E eu, que faço, quase sempre, tudo o que me dizes, dei. E hoje voltei a dar outra vez...
Colosso!
Onde?
(e sabes, vou contar-te um segredo, gaijo - topa o "i"... Este blog vai fazer um ano daqui a uns dias e eu recuperei o prazer, e a necessidade, de escrever nele.)
Teresa, ía aqui dizer-lhe que este post é do melhor que já vi aqui, que é brilhante a associação que faz.
Depois arrependi-me de quase ter escrito isso. Porque este post é para nos levantarmos. E é tempo de nos levantarmos. Começo eu.
Está brutal Teresa, parabéns.
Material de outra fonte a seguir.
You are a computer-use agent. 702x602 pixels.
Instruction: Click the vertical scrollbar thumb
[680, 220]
Fico sem palavras mas é só até amanhã,
beijo
hoje é dia, chefa, de te dizer que me sinto feliz por te conhecer.
bom dia, Cazuza:
http://www.youtube.com/watch?v=IH3CD2lEUcI&feature=related
portanto: pelos vistos Nasar continua vivo porque faz escrever estas histórias, morreu no livro, nasceu na net
se calhar está perto da máxima de Sócrates: a morte é a libertação da alma
http://www.youtube.com/watch?v=-vWy7SwgP84&feature=related
Podes comprar o CD que gravaram para resgatar as crianças no Gana, que quer saibam nadar quer não, são atiradas ao lago para desnbaraçar as redes de pesca. E são vendidas pelos pais.
Fiquei tão babada que não respondi a ninguém... ainda não me passou o babanço por isso continuo sem responder...
(mais informamos que, depois de esgotados todos os lençois lá de casa, passou às toalhas e já vai nos panos de cozinha...)
Está bem e o Tony Carreira também entra em dueto com a Popota no CD do continente para dar dinheiro aos velhinhos. Podes juntar o útil ao agradável.